Data extract →
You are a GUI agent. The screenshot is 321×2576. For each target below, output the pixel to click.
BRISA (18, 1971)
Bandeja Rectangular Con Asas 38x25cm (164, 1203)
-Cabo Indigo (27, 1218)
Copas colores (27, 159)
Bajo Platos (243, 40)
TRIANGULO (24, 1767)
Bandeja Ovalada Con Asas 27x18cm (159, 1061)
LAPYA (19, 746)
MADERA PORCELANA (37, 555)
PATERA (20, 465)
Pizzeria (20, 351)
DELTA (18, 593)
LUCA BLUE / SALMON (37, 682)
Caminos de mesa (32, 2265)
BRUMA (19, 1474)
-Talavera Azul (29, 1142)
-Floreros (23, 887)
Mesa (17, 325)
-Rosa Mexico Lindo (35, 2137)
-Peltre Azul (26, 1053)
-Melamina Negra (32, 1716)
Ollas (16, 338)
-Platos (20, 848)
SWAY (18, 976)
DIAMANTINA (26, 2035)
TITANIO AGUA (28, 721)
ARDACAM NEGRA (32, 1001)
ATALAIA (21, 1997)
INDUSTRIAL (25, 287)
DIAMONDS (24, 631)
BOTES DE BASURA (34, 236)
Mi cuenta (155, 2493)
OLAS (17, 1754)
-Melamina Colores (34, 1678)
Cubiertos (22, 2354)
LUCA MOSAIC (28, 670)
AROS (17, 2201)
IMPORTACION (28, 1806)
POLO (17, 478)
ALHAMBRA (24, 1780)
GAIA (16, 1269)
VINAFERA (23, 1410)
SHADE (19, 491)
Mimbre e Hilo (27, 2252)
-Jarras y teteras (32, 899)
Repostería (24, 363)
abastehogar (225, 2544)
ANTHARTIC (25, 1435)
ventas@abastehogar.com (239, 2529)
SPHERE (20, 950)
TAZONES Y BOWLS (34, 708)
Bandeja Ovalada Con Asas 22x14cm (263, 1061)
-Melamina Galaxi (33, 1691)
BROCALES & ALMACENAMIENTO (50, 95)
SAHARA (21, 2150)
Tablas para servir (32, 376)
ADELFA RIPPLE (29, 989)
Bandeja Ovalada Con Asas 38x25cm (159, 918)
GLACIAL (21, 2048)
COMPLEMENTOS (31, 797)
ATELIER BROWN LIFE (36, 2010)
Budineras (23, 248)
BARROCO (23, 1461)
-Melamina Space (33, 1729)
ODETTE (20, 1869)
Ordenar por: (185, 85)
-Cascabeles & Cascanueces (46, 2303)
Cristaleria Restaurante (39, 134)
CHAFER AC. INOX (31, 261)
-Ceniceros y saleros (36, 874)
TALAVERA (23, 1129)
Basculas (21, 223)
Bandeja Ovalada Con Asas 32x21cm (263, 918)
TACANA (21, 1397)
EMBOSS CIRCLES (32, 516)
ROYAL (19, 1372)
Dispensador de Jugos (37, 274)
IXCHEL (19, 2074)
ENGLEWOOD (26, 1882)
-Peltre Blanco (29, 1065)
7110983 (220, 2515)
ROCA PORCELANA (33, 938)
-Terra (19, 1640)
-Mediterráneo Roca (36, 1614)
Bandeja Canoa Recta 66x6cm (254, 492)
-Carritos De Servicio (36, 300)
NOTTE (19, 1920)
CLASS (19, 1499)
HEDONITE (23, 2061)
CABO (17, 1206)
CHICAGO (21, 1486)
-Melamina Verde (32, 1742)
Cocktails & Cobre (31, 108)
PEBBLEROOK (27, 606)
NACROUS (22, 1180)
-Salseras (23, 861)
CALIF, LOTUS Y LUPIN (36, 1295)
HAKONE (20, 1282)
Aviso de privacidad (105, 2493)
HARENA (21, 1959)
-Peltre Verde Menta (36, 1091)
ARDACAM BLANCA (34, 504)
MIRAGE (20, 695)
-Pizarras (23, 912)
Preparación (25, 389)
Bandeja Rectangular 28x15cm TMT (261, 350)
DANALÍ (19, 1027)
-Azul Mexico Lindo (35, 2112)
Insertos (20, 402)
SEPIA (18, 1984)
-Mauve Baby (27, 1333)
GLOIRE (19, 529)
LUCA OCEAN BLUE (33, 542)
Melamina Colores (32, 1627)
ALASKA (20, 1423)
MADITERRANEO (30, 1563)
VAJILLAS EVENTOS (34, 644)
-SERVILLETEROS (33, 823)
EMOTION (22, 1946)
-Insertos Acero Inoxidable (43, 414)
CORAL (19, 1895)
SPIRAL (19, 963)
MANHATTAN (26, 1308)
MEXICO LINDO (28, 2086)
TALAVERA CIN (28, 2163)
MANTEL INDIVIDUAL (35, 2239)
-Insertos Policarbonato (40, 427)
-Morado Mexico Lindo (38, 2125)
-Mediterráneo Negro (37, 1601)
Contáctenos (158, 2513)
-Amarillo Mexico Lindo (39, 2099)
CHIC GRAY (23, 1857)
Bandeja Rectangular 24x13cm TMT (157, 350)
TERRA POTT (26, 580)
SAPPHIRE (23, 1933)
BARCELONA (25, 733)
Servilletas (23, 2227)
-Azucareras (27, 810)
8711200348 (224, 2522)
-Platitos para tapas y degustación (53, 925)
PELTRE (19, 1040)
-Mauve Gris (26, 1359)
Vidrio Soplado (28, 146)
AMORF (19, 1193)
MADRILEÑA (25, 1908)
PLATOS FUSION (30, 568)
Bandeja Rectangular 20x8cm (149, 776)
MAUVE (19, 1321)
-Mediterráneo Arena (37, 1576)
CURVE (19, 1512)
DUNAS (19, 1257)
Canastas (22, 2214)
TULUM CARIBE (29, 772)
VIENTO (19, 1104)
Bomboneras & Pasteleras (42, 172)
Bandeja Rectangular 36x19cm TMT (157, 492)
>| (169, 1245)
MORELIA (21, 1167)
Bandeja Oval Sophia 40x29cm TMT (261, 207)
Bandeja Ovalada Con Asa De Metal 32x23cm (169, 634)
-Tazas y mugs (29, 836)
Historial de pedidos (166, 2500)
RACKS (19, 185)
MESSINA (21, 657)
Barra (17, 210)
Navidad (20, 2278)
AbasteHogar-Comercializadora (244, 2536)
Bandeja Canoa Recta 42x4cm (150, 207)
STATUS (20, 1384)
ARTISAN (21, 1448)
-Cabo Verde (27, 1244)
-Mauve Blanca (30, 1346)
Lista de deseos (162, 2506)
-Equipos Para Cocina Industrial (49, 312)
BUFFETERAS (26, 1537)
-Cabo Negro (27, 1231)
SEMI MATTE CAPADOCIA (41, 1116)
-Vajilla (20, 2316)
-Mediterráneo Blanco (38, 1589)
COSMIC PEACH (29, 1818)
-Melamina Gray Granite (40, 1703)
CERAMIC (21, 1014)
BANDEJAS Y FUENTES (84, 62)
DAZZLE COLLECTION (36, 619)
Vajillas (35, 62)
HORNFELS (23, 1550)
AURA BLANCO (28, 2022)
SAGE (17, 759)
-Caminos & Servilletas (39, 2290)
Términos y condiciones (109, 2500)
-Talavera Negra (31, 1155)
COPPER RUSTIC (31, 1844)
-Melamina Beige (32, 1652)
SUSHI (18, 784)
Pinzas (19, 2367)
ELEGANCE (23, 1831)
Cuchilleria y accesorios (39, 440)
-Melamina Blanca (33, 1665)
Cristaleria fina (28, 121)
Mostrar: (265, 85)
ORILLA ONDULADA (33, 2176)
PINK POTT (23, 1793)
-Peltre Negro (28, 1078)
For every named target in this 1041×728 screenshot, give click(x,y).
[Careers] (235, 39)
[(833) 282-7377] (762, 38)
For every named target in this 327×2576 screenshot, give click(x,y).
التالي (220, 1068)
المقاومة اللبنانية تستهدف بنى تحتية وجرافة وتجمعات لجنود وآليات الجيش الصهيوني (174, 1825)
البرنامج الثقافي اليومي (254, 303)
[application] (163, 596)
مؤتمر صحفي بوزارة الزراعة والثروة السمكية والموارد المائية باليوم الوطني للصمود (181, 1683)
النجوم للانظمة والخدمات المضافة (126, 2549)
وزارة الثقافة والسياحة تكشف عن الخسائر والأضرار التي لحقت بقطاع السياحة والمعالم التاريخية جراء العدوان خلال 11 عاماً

Written instruction → Pick out every line of the entries that contains the word "Cristaleria".

Output below →
Cristaleria Restaurante (39, 134)
Cristaleria fina (28, 121)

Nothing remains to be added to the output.